Talks and presentations

How Do Anthropogenic Activity and Hydrological Variability Control the Spatiotemporal Patterns of Nitrogen and Phosphorus Export in the Mississippi/Atchafalaya River Basin?

May 22, 2025

Conference Presentation, SFS2025, San Juan, PR

Excessive nutrient exports from the Mississippi/Atchafalaya River Basin (MARB) significantly degrade water quality and lead to the hypoxia zone in the Gulf of Mexico. Quantifying the sources, fate, and transport of nutrients from headwaters to large rivers is critical to diagnose the trend of exported nutrient load and guide efficient and effective conservation planning for nutrient loss reduction. This study investigates the changes in riverine nutrient loads and yields at the HUC12 scale in the MARB from 2001 to 2020. The WRTDS (Weighted Regressions on Time, Discharge and Season) and the SPARROW (SPAtially Referenced Regressions On Watershed attributes) models are integrated to quantify the spatiotemporal patterns and driving factors of riverine nutrient export from the MARB. The integration of the WRTDS model and the SPARROW model allows us to identify and quantify contributions from various sources and examine driving factors for both spatial and temporal variations in nutrient dynamics throughout the MARB. This high-resolution analysis at the HUC12 scale identifies nutrient export hotspots and differentiates areas where nutrient export increases are attributed primarily to anthropogenic activities or hydrological variability. By providing detailed assessments of nutrient source contributions and transport mechanisms, this study offers essential insights for water quality management within the MARB. The identification of local hotspot areas with high and increasing nutrient yields, along with their driving factors at the HUC12 scale, provides crucial local context for targeted conservation strategies to reduce riverine nutrient load in the MARB.

Spatio-temporal Changes and Driving Factors of Riverine Nitrogen Export in an Agriculture-dominated Watershed: the Illinois River Basin

December 13, 2024

Conference Presentation, AGU2024, Washington, DC

Riverine nutrient load from the Mississippi/Atchafalaya River Basin (MARB) plays a crucial role in the development of the Gulf of Mexico’s hypoxic zone. Agricultural land in the MARB predominately contributes to nitrogen (N) and phosphorus (P) loading in the river system. Quantifying the sources, fate, and transport of nutrients from headwaters to large river basins is critical to diagnose the trend of exported nutrient load and guide conservation planning for nutrient loss reduction. Here taking the Illinois River Basin as an example, this study aims to quantify the changes in nitrate and nitrite (NO3+NO2) loads and yields at HUC12 scale from 2001-2020. We analyzed riverine loads and yields of nitrate and nitrite at 40 USGS gauge stations and simulated high-resolution nitrate and nitrite export throughout the Illinois River Basin using the SPARROW (SPAtially Referenced Regressions On Watershed attributes) model for two time periods (2001-2005, and 2016-2020) to quantify the spatiotemporal pattern and driving factors of changes in nitrogen export from the Illinois River Basin. We found that the five-year averaged total loads of nitrate and nitrite in the Illinois River Basin increased by 28% from 2001 to 2020, along with a 47% increase of discharge flow. Our analysis also revealed a complex spatial pattern of incremental yield of nitrate and nitrite: decreasing yields in the upper Illinois River contrasted with increasing yields in the lower Illinois and Kankakee Rivers. The simulation from the SPARROW model allowed us to identify and quantify contributions from various sources and examine driving factors for the observed spatial and temporal variations in nitrate and nitrite dynamics within the basin.
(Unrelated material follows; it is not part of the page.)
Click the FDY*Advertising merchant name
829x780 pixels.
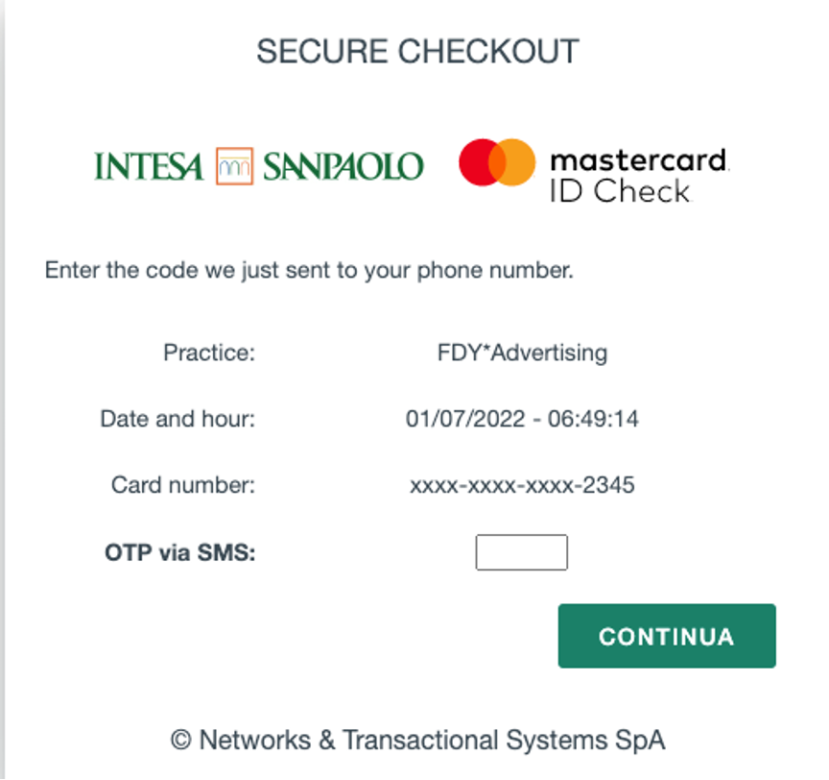point(522,353)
By identifying areas of increasing and decreasing yields, as well as the factors driving these changes, our study provides crucial information for targeted conservation strategies to reduce nutrient load in the Illinois River Basin.

Forecasting Alpha Return from 8-K reports via deep learning

March 25, 2022

Conference Presentation, SDSC, Waco, Texas

In this study, we propose a novel machine learning approach with dimension reduction stacking to forecast the stock returns of the SP 500 companies by min-ing their SEC 8K reports via different NLP techniques. The proposed method achieves better forecasting performance than the peer methods and can be used as a concrete technology in security return analysis in practice.